When the civil war began, the flag of the Union was taken down from the cupola of the court-house. In all the years that had passed since its close, the flag never had been hoisted to its place of honor again. That event was not to take plac
e, indeed, until twenty years or more after the death of Isom Chase, when the third court-house was built, and the old generation had passed away mainly, and those who remained of it had forgotten. But that incident is an incursion into matters which do not concern this tale.
Monday morning came on dull and cloudy. Shelbyville itself was scarcely astir, its breakfast fires no more than kindled, when the wagons of farmers and the straggling troops of horsemen from far-lying districts began to come in and seek hitching-room around the court-house square. It looked very early in the day as if there was going to be an unusual crowd for the unusual event of a trial for murder.
Isom Chase had been widely known. His unsavory reputation had spread wider than the sound of the best deeds of the worthiest man in the county. It was not so much on account of the notoriety of the old man, which had not died with him, as the mystery in the manner of his death, that people were anxious to attend the trial.
It was not known whether Joe Newbolt was to take the witness-stand in his own behalf. It rested with him and his lawyer to settle that; under the law he could not be forced to testify. The transcript of his testimony at the inquest was ready at the prosecutor’s hand. Joe would be confronted with that, and, if there was a spark of spunk in him, people said, he would rise up and stand by it. And then, once Sam Lucas got him in the witness-chair, it would be all day with his evasions and concealments.

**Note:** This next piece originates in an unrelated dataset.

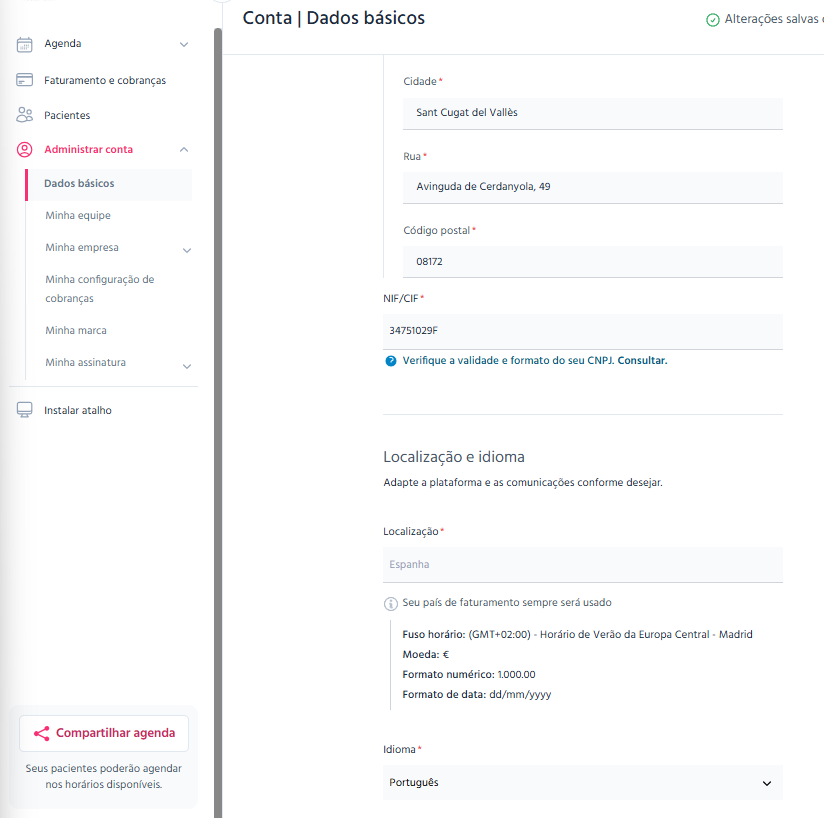
Task: Click the share icon on Compartilhar agenda
Action: click(42, 733)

Both sides had made elaborate preparations for the trial. The state had summoned forty witnesses; Hammer’s list was half as long. It was a question in the public speculation what either side expected to prove or disprove with this train of people. Certainly, Hammer expected to prove very little. His chief aim was to consume as much time before the jury as possible, and disport himself in the public eye as long as he could drag out an excuse. His witnesses were all from among the old settlers in the Newbolt neighborhood over in Sni, who had the family record from the date of the Kentucky hegira. They were summoned for the purpose of sustaining and adding color to the picture which Hammer intended to draw of his client’s well-known honesty and clean past.